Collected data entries
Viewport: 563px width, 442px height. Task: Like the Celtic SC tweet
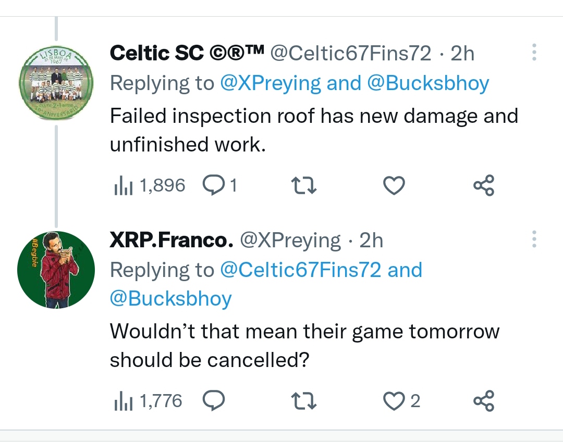click(x=394, y=185)
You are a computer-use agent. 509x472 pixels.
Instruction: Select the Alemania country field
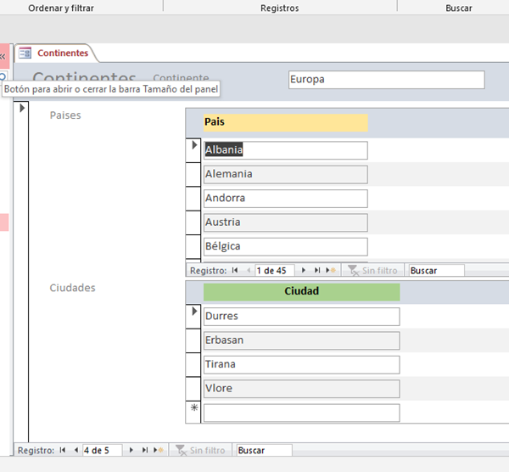pos(285,174)
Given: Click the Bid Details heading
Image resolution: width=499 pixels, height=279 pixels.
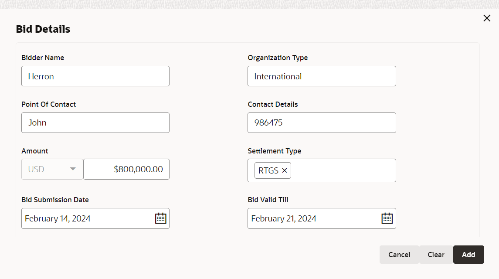Looking at the screenshot, I should click(x=43, y=29).
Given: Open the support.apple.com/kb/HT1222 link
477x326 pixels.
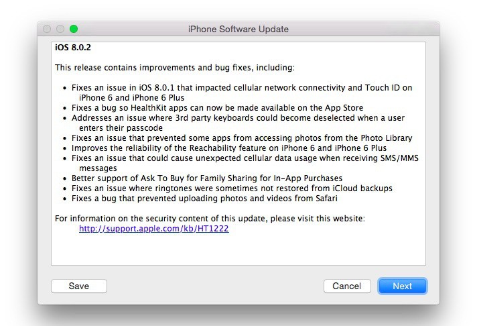Looking at the screenshot, I should 153,229.
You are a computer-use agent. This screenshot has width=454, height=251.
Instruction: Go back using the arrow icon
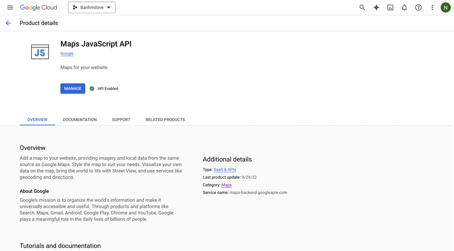click(8, 23)
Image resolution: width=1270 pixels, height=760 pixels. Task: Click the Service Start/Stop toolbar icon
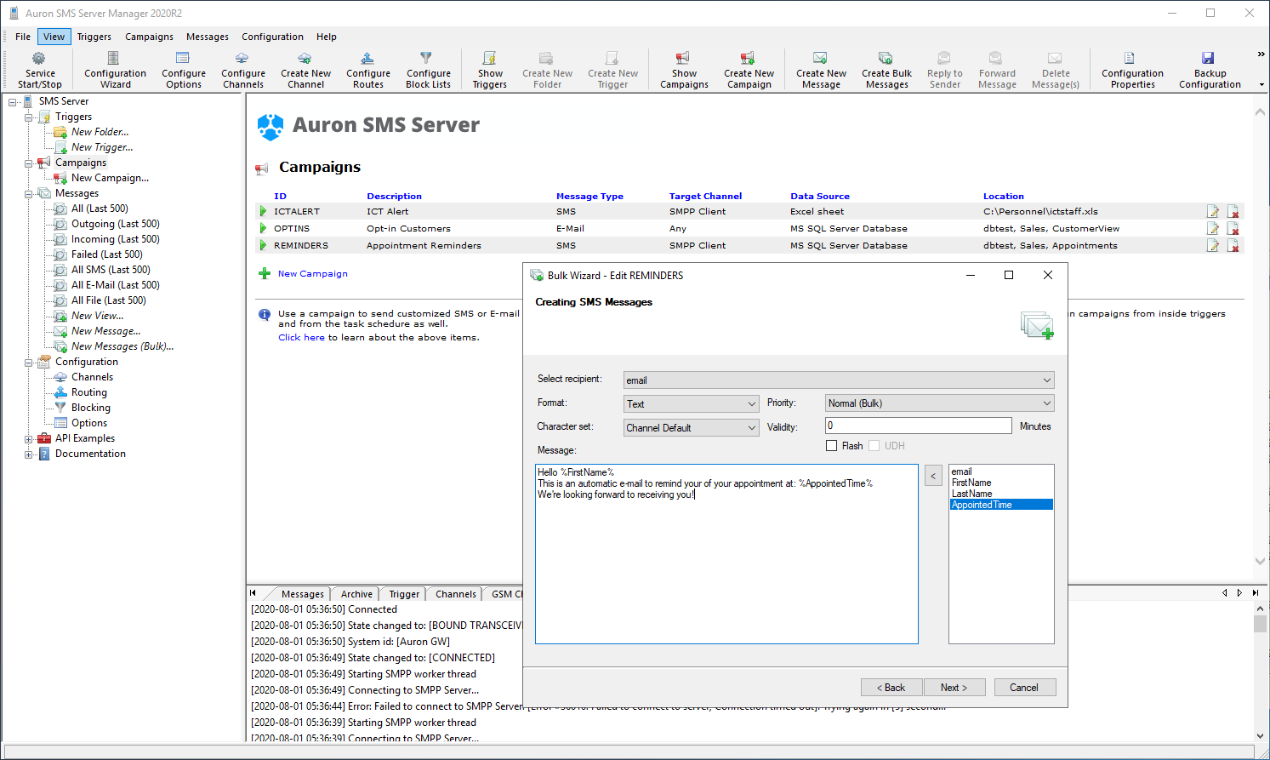[39, 68]

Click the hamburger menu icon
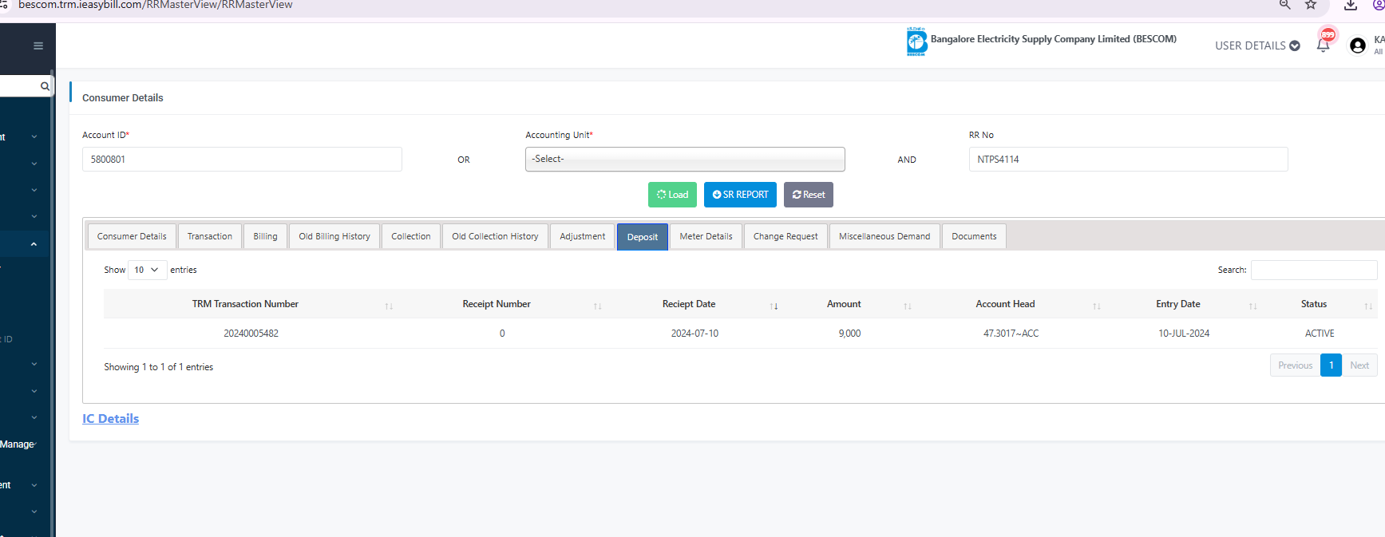[38, 45]
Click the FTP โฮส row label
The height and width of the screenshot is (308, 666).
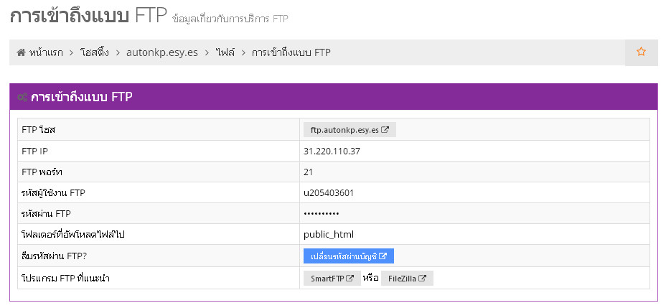point(39,130)
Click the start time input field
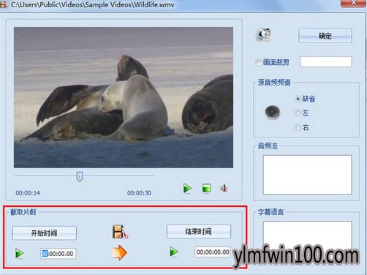Viewport: 367px width, 275px height. pyautogui.click(x=58, y=254)
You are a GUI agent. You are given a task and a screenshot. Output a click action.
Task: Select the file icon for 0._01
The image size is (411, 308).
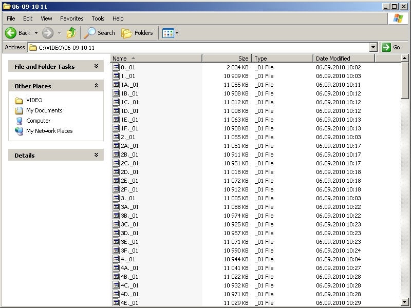tap(116, 67)
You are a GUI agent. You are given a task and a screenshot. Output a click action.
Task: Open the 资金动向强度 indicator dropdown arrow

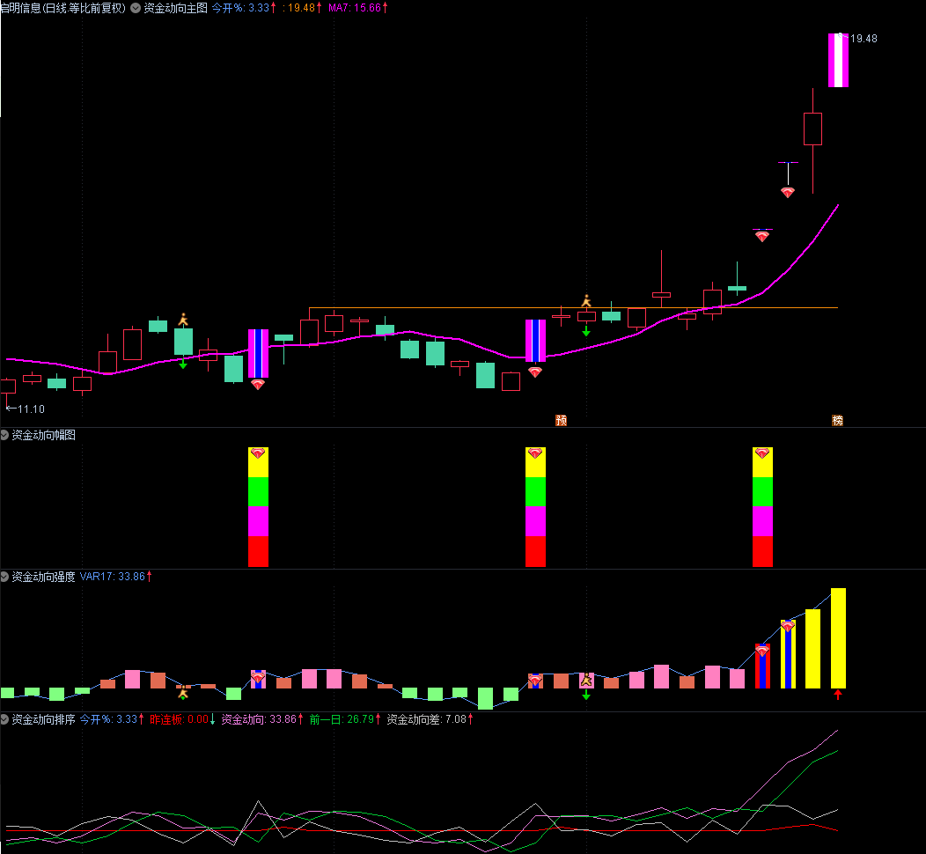(5, 577)
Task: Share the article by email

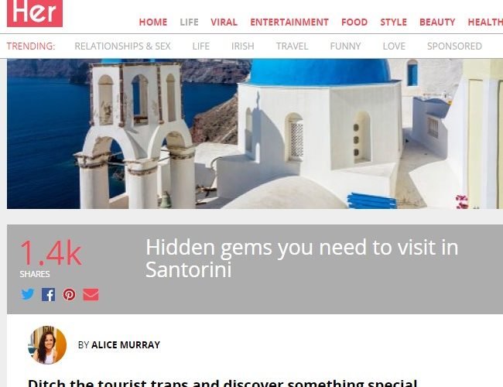Action: [91, 295]
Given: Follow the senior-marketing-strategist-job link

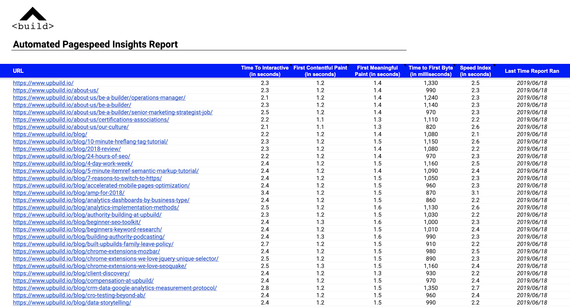Looking at the screenshot, I should click(113, 112).
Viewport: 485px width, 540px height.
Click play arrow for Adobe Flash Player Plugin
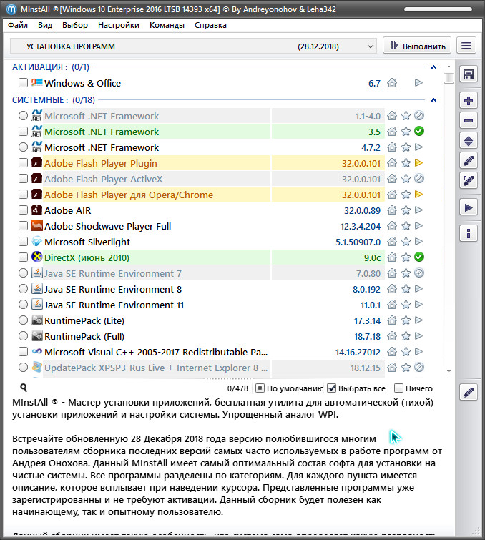coord(419,163)
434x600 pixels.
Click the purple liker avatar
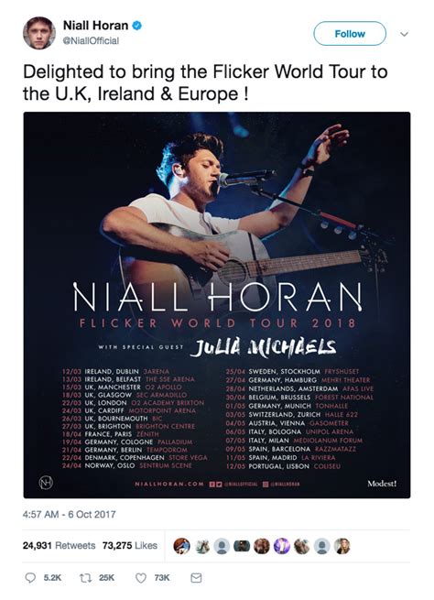click(282, 546)
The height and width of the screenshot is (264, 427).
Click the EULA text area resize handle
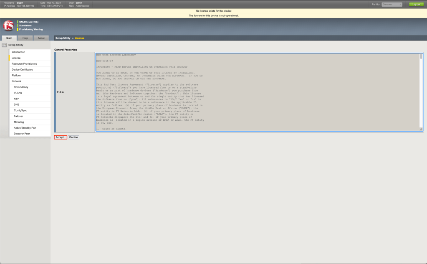click(421, 129)
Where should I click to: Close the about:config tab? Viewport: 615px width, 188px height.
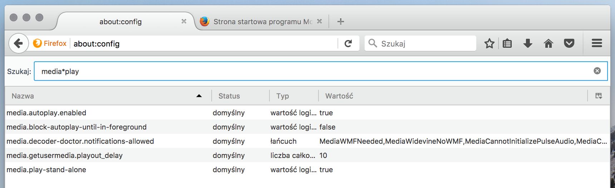coord(184,21)
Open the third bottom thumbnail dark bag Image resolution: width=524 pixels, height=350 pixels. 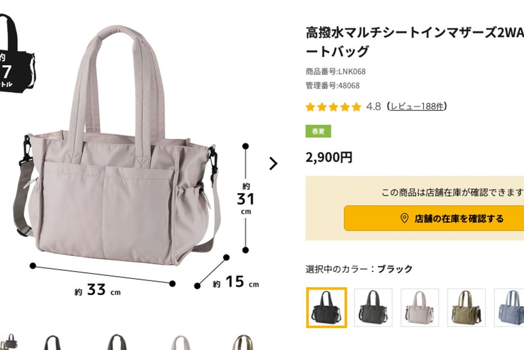pos(117,343)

» **EXERCISE DETAILS**
Would you reproduce, exactly and with nothing added, every line from the beginning of the entries above through the line that contains "Viewport: 485px width, 540px height.", both included, leaving out the pictures?

» **EXERCISE RESPONSE**
Viewport: 563px width, 442px height. Task: Like the Celtic SC tweet
click(x=394, y=185)
You are a computer-use agent. 509x472 pixels.
Instruction: Select the Alemania country field
pos(285,174)
Given: Click the Bid Details heading
Image resolution: width=499 pixels, height=279 pixels.
Looking at the screenshot, I should click(x=43, y=29).
Given: Open the support.apple.com/kb/HT1222 link
477x326 pixels.
Looking at the screenshot, I should 153,229.
You are a computer-use agent. This screenshot has width=454, height=251.
Instruction: Go back using the arrow icon
click(8, 23)
Image resolution: width=1270 pixels, height=760 pixels. Task: Click the Service Start/Stop toolbar icon
[39, 68]

Click the hamburger menu icon
[38, 45]
Click the FTP โฮส row label
The height and width of the screenshot is (308, 666).
point(39,130)
Click the start time input field
Viewport: 367px width, 275px height. pyautogui.click(x=58, y=254)
You are a GUI agent. You are given a task and a screenshot. Output a click action.
Task: Select the file icon for 0._01
The image size is (411, 308).
tap(116, 67)
You are a GUI agent. You are given a task and a screenshot. Output a click action.
Task: Open the 资金动向强度 indicator dropdown arrow

(5, 577)
Task: Share the article by email

Action: [91, 295]
Given: Follow the senior-marketing-strategist-job link

Looking at the screenshot, I should click(113, 112).
Viewport: 485px width, 540px height.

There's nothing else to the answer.